Realistischer sieht es Henning Klodt, der bis 2017 das Zentrum Wirtschaftspolitik am Institut für Weltwirtschaft in Kiel leitete. In der FAZ schreibt er am 3. März 2018:

„Übersehen wird in der europäischen Diskussion, dass man in der Handelspolitik eher im Glashaus sitzt. Allein im Stahlbereich sind mehr als 40 Produktbereiche durch Strafzölle der EU geschützt. Insgesamt ist die EU bisher jedenfalls eindeutig stärker protektionistisch ausgerichtet als die Vereinigten Staaten.“

Doch nicht nur in puncto Stahl sitzt die EU im Glashaus, sondern auch im Automobilbereich. Auf importierte Personenwagen erhebt die EU Einfuhrzölle von 10 Prozent, die USA dagegen nur 2,5 Prozent. Pick-ups aus den USA werden von der EU gar als Lastkraftwagen eingestuft und in Folge werden darauf saftige 22 Prozent fällig. Von EU-Zöllen auf Solar-Panels aus China ganz zu schweigen.

Zwar wird auch in der Politik immer wieder vom Segen des Freihandels gesprochen und manch einer bemüht sogar die Theorien von Adam Smith (1723-1790), David Ricardo (1772-1823) oder Richard Cobden (1804-1865), die nachgewiesen haben, dass von Arbeitsteilung und Freihandel alle Beteiligten profitieren.

Doch über die am Ende stehende Realpolitik jenseits und diesseits des Atlantiks braucht man sich nicht wundern.

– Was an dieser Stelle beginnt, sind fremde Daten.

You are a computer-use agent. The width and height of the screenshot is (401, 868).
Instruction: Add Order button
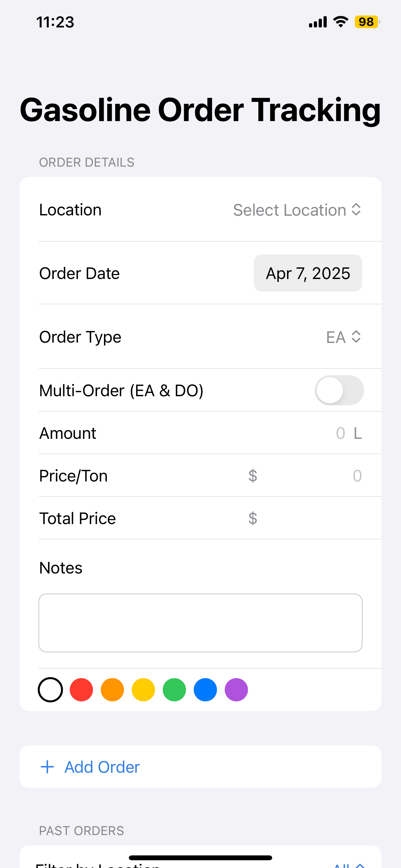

Sie wird beeinflusst und getrieben von Lobbygruppen, denen das eigene Hemd natürlich das Nächste ist und von Wählern, von denen sich immer mehr in prekären Arbeitsverhältnissen wiederfinden und deren Betrachtungshorizont mindestens so kurz, deren ökonomischer Sachverstand ebenso überschaubar ist wie der von Politikern.

Woran aber liegt es, wenn Freihandel und internationale Arbeitsteilung scheinbar so viele Verlierer hervorbringt, wo die Theorie doch das Gegenteil besagt, dass nämlich alle davon profitieren würden?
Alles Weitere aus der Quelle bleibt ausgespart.